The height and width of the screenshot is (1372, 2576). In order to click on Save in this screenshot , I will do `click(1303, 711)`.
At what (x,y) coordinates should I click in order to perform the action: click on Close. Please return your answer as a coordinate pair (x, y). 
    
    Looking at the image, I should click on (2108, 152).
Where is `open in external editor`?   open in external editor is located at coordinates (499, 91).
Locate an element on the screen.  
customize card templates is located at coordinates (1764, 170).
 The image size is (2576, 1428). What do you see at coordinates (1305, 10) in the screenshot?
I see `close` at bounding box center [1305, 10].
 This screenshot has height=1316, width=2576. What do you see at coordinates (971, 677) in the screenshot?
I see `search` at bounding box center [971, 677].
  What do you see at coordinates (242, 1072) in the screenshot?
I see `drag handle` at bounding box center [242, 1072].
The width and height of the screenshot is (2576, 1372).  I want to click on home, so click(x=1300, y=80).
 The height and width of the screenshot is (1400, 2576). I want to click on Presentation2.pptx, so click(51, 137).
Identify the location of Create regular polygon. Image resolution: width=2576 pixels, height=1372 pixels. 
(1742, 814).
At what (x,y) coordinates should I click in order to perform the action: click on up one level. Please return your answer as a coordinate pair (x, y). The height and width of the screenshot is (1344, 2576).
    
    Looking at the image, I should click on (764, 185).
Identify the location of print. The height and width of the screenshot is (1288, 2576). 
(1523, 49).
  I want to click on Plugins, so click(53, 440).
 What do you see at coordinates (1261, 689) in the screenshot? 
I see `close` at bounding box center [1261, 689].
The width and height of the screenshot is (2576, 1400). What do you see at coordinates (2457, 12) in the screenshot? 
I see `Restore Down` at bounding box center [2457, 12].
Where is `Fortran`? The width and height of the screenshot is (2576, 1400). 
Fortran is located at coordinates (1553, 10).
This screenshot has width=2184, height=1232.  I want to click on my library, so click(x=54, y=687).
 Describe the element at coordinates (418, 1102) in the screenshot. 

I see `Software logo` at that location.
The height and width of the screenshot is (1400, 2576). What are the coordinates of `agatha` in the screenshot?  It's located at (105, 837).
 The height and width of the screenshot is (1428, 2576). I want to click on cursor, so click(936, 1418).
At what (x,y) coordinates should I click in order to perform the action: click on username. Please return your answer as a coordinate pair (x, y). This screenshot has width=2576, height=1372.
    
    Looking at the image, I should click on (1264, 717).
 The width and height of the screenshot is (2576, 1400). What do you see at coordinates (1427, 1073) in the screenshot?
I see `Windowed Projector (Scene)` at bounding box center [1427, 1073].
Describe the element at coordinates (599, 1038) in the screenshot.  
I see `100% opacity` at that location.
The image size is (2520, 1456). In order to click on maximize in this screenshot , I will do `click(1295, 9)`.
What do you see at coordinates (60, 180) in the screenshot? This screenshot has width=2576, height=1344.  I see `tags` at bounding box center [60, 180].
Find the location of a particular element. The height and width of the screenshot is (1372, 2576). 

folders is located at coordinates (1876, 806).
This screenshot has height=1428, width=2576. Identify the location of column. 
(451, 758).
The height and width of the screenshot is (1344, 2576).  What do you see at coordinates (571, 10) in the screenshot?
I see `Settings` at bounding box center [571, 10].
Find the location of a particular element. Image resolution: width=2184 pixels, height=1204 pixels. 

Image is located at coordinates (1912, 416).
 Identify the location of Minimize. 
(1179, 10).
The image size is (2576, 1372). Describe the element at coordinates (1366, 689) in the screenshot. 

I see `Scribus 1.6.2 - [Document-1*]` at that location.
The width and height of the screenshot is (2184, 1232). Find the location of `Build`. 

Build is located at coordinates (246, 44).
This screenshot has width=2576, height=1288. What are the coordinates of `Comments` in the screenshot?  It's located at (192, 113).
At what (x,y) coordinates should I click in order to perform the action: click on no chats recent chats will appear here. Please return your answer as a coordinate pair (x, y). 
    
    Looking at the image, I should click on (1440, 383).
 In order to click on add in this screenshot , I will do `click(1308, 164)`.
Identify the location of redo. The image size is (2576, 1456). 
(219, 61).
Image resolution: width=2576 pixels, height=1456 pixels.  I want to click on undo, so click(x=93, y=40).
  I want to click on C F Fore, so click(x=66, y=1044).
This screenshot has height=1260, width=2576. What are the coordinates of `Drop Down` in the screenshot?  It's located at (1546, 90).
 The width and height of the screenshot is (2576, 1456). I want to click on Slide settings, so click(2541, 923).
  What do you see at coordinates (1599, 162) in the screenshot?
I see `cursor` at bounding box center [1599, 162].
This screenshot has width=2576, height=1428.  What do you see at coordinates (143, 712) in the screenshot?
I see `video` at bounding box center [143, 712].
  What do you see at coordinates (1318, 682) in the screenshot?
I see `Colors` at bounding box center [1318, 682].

▬▬▬

## Exercise brief:
Update the listing from the line containing "This screenshot has height=1428, width=2576." through the end of the listing by replacing "Identify the location of" with "Find the position of", and leave everything else unchanged. Return only that stretch.

## Answer in full:
This screenshot has height=1428, width=2576. Find the position of column. 
(451, 758).
The height and width of the screenshot is (1344, 2576).  What do you see at coordinates (571, 10) in the screenshot?
I see `Settings` at bounding box center [571, 10].
Find the location of a particular element. Image resolution: width=2184 pixels, height=1204 pixels. 

Image is located at coordinates (1912, 416).
 Find the position of Minimize. 
(1179, 10).
The image size is (2576, 1372). Describe the element at coordinates (1366, 689) in the screenshot. 

I see `Scribus 1.6.2 - [Document-1*]` at that location.
The width and height of the screenshot is (2184, 1232). Find the location of `Build`. 

Build is located at coordinates (246, 44).
This screenshot has width=2576, height=1288. What are the coordinates of `Comments` in the screenshot?  It's located at (192, 113).
At what (x,y) coordinates should I click in order to perform the action: click on no chats recent chats will appear here. Please return your answer as a coordinate pair (x, y). 
    
    Looking at the image, I should click on (1440, 383).
 In order to click on add in this screenshot , I will do `click(1308, 164)`.
Find the position of redo. The image size is (2576, 1456). 
(219, 61).
Image resolution: width=2576 pixels, height=1456 pixels.  I want to click on undo, so click(x=93, y=40).
  I want to click on C F Fore, so click(x=66, y=1044).
This screenshot has height=1260, width=2576. What are the coordinates of `Drop Down` in the screenshot?  It's located at (1546, 90).
 The width and height of the screenshot is (2576, 1456). I want to click on Slide settings, so click(2541, 923).
  What do you see at coordinates (1599, 162) in the screenshot?
I see `cursor` at bounding box center [1599, 162].
This screenshot has width=2576, height=1428.  What do you see at coordinates (143, 712) in the screenshot?
I see `video` at bounding box center [143, 712].
  What do you see at coordinates (1318, 682) in the screenshot?
I see `Colors` at bounding box center [1318, 682].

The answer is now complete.